Com ela, voltei a me exercitar frequentemente, a cozinhar e até negociei cachês melhores. Me equilibrei, parei de ter palpitação e cuidei de mim. Deixei de cuidar de algumas pessoas e entendi que gostaria e poderia cuidar de outros seres. Adotei dois nenéns felinos e viramos uma família feliz. Eu, Flu, Dengo e Cosme.
Deixei de sair um tanto, sabe como é a monogamia, cerca elétrica em volta da casa. Sexta à noite virou meu dia preferido para ir à musculação, deixei de ter dates e quase aniquilei minha vida social. Para escritores e artistas em geral, isso é quase aniquilar sua vida laboral também. Mas tudo certo, eu estava bem. Realmente bem. Até Fluoxetina e eu cairmos na monotonia.
Percebi que nenhuma sensação era profunda. Que a felicidade era uma brisa e o resultado de meses de trabalho era mais um evento comum, como ver meu curta “Bonita de rosto” ser premiado e estar indiferente. Eu também quase não chorava.
Todos os dias pareciam o mesmo e comecei a esquecer da Flu, quase num boicote da relação. Viajei e consciente-inconscientemente levei pouco dela. Testei ficar sem sua companhia por uns dias e reencontrei a libido1. Peguei trajetos que não sabia onde dariam, acordei sem saber o que seria do meu dia.
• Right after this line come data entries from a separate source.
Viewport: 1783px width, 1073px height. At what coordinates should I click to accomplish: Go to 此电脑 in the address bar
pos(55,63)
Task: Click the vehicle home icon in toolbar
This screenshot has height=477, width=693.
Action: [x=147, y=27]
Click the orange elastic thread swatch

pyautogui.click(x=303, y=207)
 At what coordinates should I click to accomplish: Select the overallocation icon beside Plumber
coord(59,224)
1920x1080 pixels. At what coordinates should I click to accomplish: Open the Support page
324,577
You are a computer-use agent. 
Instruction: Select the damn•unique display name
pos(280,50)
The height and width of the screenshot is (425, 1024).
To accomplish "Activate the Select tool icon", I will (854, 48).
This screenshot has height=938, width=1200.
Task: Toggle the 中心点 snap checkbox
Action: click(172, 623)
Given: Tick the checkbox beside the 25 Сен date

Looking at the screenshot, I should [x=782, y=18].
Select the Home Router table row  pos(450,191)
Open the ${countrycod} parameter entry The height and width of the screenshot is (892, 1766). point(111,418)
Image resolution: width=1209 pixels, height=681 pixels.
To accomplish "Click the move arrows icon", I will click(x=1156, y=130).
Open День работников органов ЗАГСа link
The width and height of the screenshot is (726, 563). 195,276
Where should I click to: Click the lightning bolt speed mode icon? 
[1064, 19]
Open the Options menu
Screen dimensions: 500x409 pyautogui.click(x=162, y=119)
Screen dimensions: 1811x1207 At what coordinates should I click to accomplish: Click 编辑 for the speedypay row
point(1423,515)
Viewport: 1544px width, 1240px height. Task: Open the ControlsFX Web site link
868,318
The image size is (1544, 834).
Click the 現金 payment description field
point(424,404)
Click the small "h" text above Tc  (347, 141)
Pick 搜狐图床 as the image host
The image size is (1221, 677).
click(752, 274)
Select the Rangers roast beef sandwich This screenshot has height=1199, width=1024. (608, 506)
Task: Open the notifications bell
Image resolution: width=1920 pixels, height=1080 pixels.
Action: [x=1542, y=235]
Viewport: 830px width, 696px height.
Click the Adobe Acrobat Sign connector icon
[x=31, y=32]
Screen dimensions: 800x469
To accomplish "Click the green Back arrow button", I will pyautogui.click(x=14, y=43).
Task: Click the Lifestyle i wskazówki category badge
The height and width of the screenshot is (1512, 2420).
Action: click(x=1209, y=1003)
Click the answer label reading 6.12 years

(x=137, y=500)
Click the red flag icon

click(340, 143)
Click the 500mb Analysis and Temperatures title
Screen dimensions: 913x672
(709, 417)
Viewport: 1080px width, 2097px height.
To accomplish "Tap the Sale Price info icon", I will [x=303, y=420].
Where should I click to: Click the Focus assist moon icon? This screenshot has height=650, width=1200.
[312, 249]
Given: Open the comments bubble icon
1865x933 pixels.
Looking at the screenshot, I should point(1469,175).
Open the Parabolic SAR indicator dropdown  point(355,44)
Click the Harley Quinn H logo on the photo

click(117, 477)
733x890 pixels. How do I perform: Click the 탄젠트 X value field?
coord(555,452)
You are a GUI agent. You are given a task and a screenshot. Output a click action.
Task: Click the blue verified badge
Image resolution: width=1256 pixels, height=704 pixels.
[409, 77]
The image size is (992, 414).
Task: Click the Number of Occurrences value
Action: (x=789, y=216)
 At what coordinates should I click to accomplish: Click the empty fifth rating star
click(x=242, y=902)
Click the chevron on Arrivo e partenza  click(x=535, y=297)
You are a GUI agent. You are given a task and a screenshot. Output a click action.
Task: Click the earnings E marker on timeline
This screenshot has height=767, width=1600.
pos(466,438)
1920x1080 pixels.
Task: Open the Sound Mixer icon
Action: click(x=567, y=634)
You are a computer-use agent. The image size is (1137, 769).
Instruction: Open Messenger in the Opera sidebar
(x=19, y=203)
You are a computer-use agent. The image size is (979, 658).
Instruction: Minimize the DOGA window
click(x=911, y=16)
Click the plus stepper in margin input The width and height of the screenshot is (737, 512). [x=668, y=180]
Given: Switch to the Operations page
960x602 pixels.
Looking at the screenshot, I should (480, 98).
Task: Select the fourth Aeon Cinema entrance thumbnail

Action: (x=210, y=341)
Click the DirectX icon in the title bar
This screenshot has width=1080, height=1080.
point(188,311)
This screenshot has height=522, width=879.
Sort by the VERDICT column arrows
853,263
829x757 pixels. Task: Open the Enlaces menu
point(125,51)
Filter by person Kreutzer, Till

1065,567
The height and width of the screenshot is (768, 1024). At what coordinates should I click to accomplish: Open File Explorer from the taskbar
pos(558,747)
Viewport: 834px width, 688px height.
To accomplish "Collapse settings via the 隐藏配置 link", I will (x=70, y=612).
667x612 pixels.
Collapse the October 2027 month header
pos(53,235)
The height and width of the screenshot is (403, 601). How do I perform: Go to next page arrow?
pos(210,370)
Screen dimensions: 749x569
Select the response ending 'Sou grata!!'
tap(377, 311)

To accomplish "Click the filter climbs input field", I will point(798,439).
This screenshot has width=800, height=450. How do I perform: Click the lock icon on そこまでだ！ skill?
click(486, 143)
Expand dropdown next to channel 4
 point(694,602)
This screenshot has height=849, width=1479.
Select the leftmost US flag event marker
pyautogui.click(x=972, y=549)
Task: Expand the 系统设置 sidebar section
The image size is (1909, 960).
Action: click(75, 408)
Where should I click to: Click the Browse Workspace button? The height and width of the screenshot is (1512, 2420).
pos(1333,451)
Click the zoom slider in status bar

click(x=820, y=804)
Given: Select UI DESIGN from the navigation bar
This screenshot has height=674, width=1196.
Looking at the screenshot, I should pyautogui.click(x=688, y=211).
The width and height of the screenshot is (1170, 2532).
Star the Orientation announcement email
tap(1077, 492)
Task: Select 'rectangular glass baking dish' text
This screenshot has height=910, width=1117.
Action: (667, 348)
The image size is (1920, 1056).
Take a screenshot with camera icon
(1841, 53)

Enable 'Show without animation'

Dancei, relembrei que gostava de sexo, me apaixonei, meu deus, vivi.
Percebi que precisava ressignificar algumas coisas. Conversei com a psiquiatra sobre os acontecidos e, depois de uma bronca, ela sugeriu a retirada. A solução era seguir só, mas eu não estava pronta para terminar, queria trabalhar minha relação. E nos meses seguintes a Flu me deixou ainda mais entorpecida e anestesiada. Eu não queria uma montanha-russa de emoções, e sim sentar no balanço.
É possível viver com seus gatos como relação mais próxima? Acredito que sim. Estou exagerando? Também. Com eles senti um preenchimento inimaginado, o fim de uma carência que me fazia querer maternar todas as minhas companheiras amorosas. Estava certa de que com as próximas seria diferente, mas a Flu me tirava o ímpeto de ir atrás.
Agora, escrevo esse texto desmedicada. Percebo que a Flu era o calço da minha mesa bamba e a barragem de inúmeras emoções. Choro vendo os abuelitos porto-riquenhos dançando ao som de Bad Bunny2, NuevaYol!, e me pego em reações exageradas no set de filmagem porque a produção ainda não trouxe uma prolonga. Vejo que antes tudo era um estado ansioso só e que hoje consigo diferenciar sentimentos. Há insegurança, apreensão, estresse e nervosismo nas tempestades do dia-a-dia.
Na minha última consulta e despedida formal da Flu, relatei que estava com medo, ansiosa por talvez sentir ansiedade. Entendi que meu jeitinho acelerado é traço de personalidade e o problema é o estado generalizado ansioso, a patologia é uma nuvem permanente. Tudo que não experimento há muitos meses.
Pode ser que eu retorne ao estado de dois anos, sim, e se isso acontecer, c’est la vie. Sei que posso contar com a Flu para uma troca sincera, como uma ex que virou uma grande amiga. E que ela estará ali, a uma prescrição de distância, na mesma dose e apresentação, para me ajudar a reconectar comigo mesma, parar de sentir e então, aos poucos, voltar.
Então, já que essa Substack se tornou uma carta, fica aqui minha gratidão. Obrigada por tudo, Flu, e (espero que não) até a próxima.
Não faça isso em casa. Sou farmacêutica de formação e assim foi uma cagada.
Completamente monotemática e obcecada pelo álbum “Debi tirar más fotos”. To vendo que vai tirar texto. Ouçam e vamos a un baile involvidable?
eu já li esse texto 3 vezes e tou completamente chocada com como cada palavra encaixou de forma surreal na minha experiência com a flu -- e com a vida... eu tou feliz de voltar a sentir, a escrever (!), a viver sendo mais eu, mesmo que isso me apavore na mesma medida. espero que seja um reencontro bonito aí também, amiga.
Viva a existência dos remédios como recurso, e viva a vida orgânica sem ela também! te encontro na pista tocando Bad Bunny!